*DATA TO USE:*

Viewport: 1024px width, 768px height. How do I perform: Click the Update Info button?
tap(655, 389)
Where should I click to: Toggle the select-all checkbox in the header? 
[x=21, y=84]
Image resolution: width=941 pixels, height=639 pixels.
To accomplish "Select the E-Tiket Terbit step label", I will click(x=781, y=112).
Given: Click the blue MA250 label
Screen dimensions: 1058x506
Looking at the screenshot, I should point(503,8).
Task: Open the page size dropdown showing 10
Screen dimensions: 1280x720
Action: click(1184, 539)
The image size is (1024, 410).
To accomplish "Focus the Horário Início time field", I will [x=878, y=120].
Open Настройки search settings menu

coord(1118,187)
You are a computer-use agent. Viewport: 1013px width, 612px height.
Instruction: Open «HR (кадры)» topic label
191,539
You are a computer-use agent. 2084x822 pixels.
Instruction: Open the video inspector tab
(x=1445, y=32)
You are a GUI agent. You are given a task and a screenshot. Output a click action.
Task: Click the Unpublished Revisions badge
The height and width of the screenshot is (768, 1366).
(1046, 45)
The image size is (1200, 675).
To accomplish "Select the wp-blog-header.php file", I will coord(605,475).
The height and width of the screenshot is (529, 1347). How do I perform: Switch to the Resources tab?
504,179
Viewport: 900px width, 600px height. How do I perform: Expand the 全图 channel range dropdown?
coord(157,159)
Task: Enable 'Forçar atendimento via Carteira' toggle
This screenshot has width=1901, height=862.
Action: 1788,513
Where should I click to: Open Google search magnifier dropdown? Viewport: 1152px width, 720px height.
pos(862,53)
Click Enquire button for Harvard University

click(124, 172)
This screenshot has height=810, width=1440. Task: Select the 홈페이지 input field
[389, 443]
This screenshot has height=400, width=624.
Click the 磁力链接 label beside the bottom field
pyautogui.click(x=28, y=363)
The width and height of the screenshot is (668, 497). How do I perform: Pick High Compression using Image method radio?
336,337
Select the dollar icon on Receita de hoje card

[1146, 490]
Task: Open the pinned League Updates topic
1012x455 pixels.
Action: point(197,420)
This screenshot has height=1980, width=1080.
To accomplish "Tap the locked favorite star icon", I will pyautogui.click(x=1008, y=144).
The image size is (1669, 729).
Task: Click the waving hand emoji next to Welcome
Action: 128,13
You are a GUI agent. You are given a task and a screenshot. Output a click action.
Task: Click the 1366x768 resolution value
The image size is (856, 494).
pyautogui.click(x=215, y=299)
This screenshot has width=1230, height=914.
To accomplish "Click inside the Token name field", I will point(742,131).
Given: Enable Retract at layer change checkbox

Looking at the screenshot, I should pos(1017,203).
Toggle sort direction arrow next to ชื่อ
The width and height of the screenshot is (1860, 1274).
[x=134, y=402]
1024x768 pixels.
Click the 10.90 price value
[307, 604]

*WHAT YOU WILL DO:* The answer must be every line from the entries above that holds the string "resolution".

*COMPLETED TASK:*
Image resolution: width=941 pixels, height=639 pixels.
Task: Click the 1366x768 resolution value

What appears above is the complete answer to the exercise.